Exercise details
Extract the final stretch of the data: the line that contains "Instruction: Click the 'Reset" and every line after it, unaltered, and no other lines.

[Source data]
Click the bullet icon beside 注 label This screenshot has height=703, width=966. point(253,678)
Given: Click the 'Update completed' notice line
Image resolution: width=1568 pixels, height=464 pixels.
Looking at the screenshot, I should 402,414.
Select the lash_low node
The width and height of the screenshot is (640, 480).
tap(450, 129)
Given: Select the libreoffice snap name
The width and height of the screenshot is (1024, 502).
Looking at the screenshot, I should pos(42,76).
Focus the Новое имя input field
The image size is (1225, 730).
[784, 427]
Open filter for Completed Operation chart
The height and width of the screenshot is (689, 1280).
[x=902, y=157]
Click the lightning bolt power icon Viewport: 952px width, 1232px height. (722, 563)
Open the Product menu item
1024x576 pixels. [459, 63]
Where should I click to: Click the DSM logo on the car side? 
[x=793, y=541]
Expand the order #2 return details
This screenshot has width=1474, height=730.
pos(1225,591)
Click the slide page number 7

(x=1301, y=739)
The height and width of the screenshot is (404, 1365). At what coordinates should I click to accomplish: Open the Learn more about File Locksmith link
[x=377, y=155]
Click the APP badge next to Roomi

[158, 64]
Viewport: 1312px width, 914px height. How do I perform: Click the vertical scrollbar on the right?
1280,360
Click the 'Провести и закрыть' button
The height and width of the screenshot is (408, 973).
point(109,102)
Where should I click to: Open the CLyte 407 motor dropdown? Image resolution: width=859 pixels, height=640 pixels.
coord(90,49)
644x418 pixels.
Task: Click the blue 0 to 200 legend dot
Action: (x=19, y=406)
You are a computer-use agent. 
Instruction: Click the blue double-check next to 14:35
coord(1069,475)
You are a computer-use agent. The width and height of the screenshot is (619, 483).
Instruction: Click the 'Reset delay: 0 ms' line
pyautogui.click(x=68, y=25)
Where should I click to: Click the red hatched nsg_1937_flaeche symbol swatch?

Answer below
Instruction: Click the 'Reset delay: 0 ms' line
pyautogui.click(x=68, y=25)
Where should I click to: Click the red hatched nsg_1937_flaeche symbol swatch?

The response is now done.